Canada introduced legislation Monday to implement a "national freeze" on the sale and purchase of handguns as part of a gun control package that would also limit magazine capacities and ban some toys that look like guns.
The new legislation, which resurrects some measures that were shelved last year amid a national election, comes just a week after a gunman killed 19 children and two teachers in their classroom in Uvalde, Texas.
Canadian Prime Minister Justin Trudeau told reporters the new measures were needed as gun violence was increasing.
"We need only look south of the border to know that if we do not take action firmly and rapidly it gets worse and worse and gets more difficult to counter," he said.
The handgun freeze would contain exceptions, including for elite sport shooters, Olympic athletes and security guards. Canadians who already own handguns would be allowed to keep them.
Authorities do not expect a run on handguns in anticipation of the freeze, in part because they are so heavily regulated already, an official said in a briefing.
Canada has stronger gun legislation than the United States but while its gun homicide rate is less than one-fifth of the U.S. rate it is higher than that of other rich countries and has been rising. In 2020 it was five times Australia's rate.
The rate of each for 2020 and 2017 was the country's highest since at least 1997, according to Statistics Canada.
Canada banned the sale and use of some 1,500 models of assault weapons, like the AR-15 rifle, two years ago in the wake of a mass shooting in Portapique, Nova Scotia, a move some firearms owners say they are contesting in court. Speaking alongside Trudeau, Public Safety Minister Marco Mendicino confirmed the "imminent launch of the initial phase" of a program to buy back and compensate owners of such weapons.

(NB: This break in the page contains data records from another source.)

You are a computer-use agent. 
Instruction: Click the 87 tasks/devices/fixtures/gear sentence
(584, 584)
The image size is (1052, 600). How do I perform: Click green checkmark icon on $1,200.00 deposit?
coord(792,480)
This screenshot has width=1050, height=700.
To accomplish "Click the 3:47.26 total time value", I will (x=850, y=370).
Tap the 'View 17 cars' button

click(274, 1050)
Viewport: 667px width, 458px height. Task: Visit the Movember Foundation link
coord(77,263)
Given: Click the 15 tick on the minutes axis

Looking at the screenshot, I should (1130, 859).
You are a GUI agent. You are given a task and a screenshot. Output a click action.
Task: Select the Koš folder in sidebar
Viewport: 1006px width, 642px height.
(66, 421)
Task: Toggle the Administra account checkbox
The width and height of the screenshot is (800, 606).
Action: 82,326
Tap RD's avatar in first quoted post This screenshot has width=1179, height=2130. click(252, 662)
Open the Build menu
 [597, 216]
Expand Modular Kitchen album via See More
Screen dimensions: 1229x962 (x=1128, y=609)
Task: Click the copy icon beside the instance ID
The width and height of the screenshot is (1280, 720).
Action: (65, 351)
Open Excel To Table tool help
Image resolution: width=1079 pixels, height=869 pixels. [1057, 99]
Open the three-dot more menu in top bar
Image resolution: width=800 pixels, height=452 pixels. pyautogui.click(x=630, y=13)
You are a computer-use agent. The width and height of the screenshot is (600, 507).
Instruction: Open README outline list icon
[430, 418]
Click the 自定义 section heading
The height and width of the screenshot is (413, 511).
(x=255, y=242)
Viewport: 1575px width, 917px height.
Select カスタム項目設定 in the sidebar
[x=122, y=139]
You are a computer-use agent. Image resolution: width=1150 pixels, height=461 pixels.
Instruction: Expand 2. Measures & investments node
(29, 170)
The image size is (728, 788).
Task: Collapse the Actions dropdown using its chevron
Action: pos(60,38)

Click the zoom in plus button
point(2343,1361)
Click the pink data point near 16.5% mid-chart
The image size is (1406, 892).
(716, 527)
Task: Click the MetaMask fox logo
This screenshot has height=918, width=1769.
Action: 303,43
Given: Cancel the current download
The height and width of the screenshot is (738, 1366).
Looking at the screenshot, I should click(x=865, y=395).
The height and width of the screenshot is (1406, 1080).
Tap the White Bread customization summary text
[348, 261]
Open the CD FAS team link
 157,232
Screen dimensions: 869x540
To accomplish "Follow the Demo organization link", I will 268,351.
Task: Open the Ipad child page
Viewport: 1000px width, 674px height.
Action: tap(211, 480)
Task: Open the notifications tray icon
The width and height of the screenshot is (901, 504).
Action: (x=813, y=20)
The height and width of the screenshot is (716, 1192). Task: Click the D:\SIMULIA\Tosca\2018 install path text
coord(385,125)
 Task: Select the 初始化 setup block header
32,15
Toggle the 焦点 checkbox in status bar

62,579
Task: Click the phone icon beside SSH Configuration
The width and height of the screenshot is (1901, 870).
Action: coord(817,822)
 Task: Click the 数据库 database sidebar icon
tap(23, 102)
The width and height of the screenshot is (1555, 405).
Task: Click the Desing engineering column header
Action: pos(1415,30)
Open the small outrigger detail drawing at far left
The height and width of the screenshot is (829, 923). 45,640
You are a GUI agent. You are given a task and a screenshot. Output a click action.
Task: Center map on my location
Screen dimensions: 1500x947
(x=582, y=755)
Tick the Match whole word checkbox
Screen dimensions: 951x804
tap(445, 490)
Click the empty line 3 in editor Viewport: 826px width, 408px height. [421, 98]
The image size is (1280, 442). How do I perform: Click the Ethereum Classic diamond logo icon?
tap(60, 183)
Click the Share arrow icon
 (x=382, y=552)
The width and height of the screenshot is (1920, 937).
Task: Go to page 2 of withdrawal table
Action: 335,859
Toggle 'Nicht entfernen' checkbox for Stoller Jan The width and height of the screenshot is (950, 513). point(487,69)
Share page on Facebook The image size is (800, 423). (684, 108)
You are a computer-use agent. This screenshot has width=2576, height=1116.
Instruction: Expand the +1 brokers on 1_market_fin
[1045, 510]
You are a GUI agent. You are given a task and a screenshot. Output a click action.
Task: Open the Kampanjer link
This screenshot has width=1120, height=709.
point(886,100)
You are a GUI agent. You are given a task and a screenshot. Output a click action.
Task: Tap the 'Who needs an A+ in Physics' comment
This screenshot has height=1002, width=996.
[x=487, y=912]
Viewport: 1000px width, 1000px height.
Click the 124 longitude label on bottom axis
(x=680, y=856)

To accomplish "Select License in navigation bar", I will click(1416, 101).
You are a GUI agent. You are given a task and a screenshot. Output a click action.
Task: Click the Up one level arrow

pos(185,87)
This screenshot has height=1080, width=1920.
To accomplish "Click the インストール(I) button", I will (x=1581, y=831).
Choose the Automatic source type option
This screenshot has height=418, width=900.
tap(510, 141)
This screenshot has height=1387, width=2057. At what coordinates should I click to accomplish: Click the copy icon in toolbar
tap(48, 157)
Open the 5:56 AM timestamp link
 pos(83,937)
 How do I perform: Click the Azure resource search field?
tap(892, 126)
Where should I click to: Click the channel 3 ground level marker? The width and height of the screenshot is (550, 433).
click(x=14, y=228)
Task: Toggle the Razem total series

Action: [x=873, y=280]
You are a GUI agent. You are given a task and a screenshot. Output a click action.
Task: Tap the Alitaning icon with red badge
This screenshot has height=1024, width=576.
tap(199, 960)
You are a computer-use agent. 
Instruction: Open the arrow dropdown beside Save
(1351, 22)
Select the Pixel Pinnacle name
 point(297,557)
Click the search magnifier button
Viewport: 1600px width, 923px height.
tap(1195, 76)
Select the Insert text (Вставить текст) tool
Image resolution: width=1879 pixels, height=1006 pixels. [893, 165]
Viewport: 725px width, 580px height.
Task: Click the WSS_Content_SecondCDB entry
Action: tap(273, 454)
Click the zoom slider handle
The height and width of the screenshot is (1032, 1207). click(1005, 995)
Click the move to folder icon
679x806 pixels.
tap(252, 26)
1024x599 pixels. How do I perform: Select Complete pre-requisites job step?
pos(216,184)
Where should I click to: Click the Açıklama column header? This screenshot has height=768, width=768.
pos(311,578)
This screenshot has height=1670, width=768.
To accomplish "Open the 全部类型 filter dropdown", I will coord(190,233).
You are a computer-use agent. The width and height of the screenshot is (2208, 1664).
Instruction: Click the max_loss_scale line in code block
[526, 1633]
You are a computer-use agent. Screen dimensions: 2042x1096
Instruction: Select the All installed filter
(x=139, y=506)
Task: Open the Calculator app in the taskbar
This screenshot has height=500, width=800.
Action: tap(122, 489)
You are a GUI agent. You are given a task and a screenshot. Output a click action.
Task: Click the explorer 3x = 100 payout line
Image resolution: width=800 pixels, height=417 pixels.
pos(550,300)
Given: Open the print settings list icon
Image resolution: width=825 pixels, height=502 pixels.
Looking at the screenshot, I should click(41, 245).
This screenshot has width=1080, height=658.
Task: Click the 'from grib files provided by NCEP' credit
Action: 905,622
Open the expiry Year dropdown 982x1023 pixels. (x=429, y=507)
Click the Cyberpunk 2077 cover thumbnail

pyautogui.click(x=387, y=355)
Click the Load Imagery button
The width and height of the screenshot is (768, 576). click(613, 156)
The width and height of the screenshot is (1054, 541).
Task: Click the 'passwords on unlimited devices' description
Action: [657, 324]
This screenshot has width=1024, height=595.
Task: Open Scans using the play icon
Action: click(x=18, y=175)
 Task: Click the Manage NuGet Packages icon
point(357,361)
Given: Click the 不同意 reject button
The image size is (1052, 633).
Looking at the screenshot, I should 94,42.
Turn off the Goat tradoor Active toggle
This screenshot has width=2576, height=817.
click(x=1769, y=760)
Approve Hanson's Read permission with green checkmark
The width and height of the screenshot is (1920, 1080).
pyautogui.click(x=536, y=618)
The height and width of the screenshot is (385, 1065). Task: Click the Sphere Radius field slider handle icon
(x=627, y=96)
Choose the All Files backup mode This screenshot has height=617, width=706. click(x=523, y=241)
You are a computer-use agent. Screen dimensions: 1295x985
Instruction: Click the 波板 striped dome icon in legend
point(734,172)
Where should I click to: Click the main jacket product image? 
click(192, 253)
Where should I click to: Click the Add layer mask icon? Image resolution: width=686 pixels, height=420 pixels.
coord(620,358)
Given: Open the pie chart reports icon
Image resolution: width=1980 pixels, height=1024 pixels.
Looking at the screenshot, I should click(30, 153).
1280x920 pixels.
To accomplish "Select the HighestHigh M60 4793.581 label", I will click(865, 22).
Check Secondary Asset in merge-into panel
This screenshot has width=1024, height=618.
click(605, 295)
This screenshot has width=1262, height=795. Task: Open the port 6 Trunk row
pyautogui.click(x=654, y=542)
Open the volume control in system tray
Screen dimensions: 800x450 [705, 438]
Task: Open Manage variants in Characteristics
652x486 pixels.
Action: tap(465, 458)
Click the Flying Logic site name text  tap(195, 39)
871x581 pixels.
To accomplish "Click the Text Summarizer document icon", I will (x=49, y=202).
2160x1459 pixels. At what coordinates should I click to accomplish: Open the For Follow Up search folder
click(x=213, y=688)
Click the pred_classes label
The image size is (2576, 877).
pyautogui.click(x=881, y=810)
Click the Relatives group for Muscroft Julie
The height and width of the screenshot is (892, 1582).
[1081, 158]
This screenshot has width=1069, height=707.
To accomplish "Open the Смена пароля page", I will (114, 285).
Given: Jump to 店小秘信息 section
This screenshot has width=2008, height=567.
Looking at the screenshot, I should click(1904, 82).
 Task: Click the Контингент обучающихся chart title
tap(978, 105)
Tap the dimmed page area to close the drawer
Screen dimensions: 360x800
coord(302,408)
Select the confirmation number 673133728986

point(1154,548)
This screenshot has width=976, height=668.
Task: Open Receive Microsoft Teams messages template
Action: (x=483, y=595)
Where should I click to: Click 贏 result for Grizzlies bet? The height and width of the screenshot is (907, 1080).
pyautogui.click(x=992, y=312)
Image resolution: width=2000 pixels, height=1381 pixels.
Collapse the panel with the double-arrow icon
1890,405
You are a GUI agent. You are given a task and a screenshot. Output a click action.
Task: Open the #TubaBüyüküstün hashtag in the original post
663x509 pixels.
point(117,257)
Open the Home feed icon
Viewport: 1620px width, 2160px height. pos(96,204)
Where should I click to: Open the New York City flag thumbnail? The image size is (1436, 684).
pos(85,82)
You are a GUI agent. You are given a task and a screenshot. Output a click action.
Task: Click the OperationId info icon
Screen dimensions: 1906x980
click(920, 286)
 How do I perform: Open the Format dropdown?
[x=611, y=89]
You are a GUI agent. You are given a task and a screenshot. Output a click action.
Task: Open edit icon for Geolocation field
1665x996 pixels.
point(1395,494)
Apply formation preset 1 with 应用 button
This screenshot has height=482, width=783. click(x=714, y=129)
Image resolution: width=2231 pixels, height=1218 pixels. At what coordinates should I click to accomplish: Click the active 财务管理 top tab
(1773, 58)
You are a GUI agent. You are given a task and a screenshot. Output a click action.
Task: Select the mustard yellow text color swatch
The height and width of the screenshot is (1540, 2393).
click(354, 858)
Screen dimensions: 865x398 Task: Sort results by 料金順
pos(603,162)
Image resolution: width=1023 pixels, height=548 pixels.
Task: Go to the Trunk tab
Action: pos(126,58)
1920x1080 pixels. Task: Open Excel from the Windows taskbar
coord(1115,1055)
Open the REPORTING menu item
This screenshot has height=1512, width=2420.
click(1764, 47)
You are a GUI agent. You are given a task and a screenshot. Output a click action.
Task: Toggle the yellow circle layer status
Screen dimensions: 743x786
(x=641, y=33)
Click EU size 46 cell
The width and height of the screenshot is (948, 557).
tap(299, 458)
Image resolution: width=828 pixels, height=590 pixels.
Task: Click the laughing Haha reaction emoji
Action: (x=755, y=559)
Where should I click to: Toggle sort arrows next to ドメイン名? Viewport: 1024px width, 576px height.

While the Liberals have a minority of seats in Parliament, the legislation could pass with the support of the left-leaning New Democratic Party.
The planned legislation would prevent anyone subject to a protection order or who has engaged in domestic violence or stalking from obtaining or keeping a firearms license.
It will also require long-gun magazines to be permanently altered so they can never hold more than five rounds and will ban the sale and transfer of large-capacity magazines.
The new laws would also ban some toys that look like real guns, such as airsoft rifles. Last week Toronto police shot and killed a man carrying a pellet gun.
"Because they look the same as real firearms, police need to treat them as if they are real. This has led to tragic consequences," Justice Minister David Lametti told reporters.
Tom Stamatakis, president of the Canadian Police Association, welcomed some of the moves, such as the "red flag" provisions in the case of domestic violence, and said he would like more information on enforcement and resources for measures such as the handgun freeze.
He completely supported a crackdown on fake guns, which he said were a "big challenge."
"You cannot distinguish between what's a replica firearm and what's a real firearm, particularly when these incidences involving replica firearms occur often in very dynamic, quickly evolving circumstances."
Rod Giltaca, the head of the Canadian Coalition for Firearm Rights, said the handgun freeze was "absurd." He said authorities were not using the tools they already had to tackle gun violence, such as calling people listed as references on gun license applications.